> _Record excerpts_
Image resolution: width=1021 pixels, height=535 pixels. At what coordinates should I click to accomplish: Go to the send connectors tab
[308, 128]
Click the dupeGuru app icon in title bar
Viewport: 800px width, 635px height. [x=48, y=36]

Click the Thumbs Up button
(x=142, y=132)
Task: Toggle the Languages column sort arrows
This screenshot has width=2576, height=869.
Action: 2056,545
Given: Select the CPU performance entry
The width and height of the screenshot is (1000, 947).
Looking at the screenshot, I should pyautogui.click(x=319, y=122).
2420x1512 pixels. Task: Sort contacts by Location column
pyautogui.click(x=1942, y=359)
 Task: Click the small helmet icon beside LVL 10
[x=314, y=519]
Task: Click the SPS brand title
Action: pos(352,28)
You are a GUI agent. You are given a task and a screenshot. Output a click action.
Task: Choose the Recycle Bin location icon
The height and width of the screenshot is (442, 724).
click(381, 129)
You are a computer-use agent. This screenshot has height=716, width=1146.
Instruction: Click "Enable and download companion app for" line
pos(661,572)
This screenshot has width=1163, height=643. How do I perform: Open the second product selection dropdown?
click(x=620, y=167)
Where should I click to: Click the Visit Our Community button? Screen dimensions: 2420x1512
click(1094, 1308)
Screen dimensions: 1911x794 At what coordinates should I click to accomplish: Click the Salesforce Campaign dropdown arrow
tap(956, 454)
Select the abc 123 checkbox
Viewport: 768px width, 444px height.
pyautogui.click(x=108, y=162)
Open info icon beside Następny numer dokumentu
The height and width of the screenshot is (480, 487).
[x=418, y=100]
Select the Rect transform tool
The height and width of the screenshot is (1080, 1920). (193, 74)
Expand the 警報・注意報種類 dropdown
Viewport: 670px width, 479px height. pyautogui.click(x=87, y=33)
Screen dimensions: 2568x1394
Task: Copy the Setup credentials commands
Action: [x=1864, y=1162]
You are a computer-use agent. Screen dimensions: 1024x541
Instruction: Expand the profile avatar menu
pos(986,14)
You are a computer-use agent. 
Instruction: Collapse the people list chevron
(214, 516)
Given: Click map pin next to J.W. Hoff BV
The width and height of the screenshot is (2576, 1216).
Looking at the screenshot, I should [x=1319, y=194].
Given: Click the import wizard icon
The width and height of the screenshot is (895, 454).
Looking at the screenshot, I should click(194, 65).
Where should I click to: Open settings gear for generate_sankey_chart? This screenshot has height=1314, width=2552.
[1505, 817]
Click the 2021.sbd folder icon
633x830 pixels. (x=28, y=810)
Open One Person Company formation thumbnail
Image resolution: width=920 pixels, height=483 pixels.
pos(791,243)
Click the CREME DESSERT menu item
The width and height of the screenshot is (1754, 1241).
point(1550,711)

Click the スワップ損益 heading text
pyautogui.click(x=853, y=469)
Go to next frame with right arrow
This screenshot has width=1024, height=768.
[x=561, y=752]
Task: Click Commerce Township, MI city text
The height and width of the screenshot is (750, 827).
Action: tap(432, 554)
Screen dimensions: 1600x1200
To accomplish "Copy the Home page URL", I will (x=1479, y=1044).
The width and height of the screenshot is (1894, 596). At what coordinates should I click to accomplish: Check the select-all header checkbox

> _Exercise prompt_
Format all the items above as a JSON list of strings, with one string for each line and blank lines omitted.

> _Response_
[
  "Image resolution: width=1021 pixels, height=535 pixels. At what coordinates should I click to accomplish: Go to the send connectors tab",
  "[308, 128]",
  "Click the dupeGuru app icon in title bar",
  "Viewport: 800px width, 635px height. [x=48, y=36]",
  "Click the Thumbs Up button",
  "(x=142, y=132)",
  "Task: Toggle the Languages column sort arrows",
  "This screenshot has width=2576, height=869.",
  "Action: 2056,545",
  "Given: Select the CPU performance entry",
  "The width and height of the screenshot is (1000, 947).",
  "Looking at the screenshot, I should pyautogui.click(x=319, y=122).",
  "2420x1512 pixels. Task: Sort contacts by Location column",
  "pyautogui.click(x=1942, y=359)",
  " Task: Click the small helmet icon beside LVL 10",
  "[x=314, y=519]",
  "Task: Click the SPS brand title",
  "Action: pos(352,28)",
  "You are a GUI agent. You are given a task and a screenshot. Output a click action.",
  "Task: Choose the Recycle Bin location icon",
  "The height and width of the screenshot is (442, 724).",
  "click(381, 129)",
  "You are a computer-use agent. This screenshot has height=716, width=1146.",
  "Instruction: Click \"Enable and download companion app for\" line",
  "pos(661,572)",
  "This screenshot has width=1163, height=643. How do I perform: Open the second product selection dropdown?",
  "click(x=620, y=167)",
  "Where should I click to: Click the Visit Our Community button? Screen dimensions: 2420x1512",
  "click(1094, 1308)",
  "Screen dimensions: 1911x794 At what coordinates should I click to accomplish: Click the Salesforce Campaign dropdown arrow",
  "tap(956, 454)",
  "Select the abc 123 checkbox",
  "Viewport: 768px width, 444px height.",
  "pyautogui.click(x=108, y=162)",
  "Open info icon beside Następny numer dokumentu",
  "The height and width of the screenshot is (480, 487).",
  "[x=418, y=100]",
  "Select the Rect transform tool",
  "The height and width of the screenshot is (1080, 1920). (193, 74)",
  "Expand the 警報・注意報種類 dropdown",
  "Viewport: 670px width, 479px height. pyautogui.click(x=87, y=33)",
  "Screen dimensions: 2568x1394",
  "Task: Copy the Setup credentials commands",
  "Action: [x=1864, y=1162]",
  "You are a computer-use agent. Screen dimensions: 1024x541",
  "Instruction: Expand the profile avatar menu",
  "pos(986,14)",
  "You are a computer-use agent. ",
  "Instruction: Collapse the people list chevron",
  "(214, 516)",
  "Given: Click map pin next to J.W. Hoff BV",
  "The width and height of the screenshot is (2576, 1216).",
  "Looking at the screenshot, I should [x=1319, y=194].",
  "Given: Click the import wizard icon",
  "The width and height of the screenshot is (895, 454).",
  "Looking at the screenshot, I should click(194, 65).",
  "Where should I click to: Open settings gear for generate_sankey_chart? This screenshot has height=1314, width=2552.",
  "[1505, 817]",
  "Click the 2021.sbd folder icon",
  "633x830 pixels. (x=28, y=810)",
  "Open One Person Company formation thumbnail",
  "Image resolution: width=920 pixels, height=483 pixels.",
  "pos(791,243)",
  "Click the CREME DESSERT menu item",
  "The width and height of the screenshot is (1754, 1241).",
  "point(1550,711)",
  "Click the スワップ損益 heading text",
  "pyautogui.click(x=853, y=469)",
  "Go to next frame with right arrow",
  "This screenshot has width=1024, height=768.",
  "[x=561, y=752]",
  "Task: Click Commerce Township, MI city text",
  "The height and width of the screenshot is (750, 827).",
  "Action: tap(432, 554)",
  "Screen dimensions: 1600x1200",
  "To accomplish \"Copy the Home page URL\", I will (x=1479, y=1044).",
  "The width and height of the screenshot is (1894, 596). At what coordinates should I click to accomplish: Check the select-all header checkbox"
]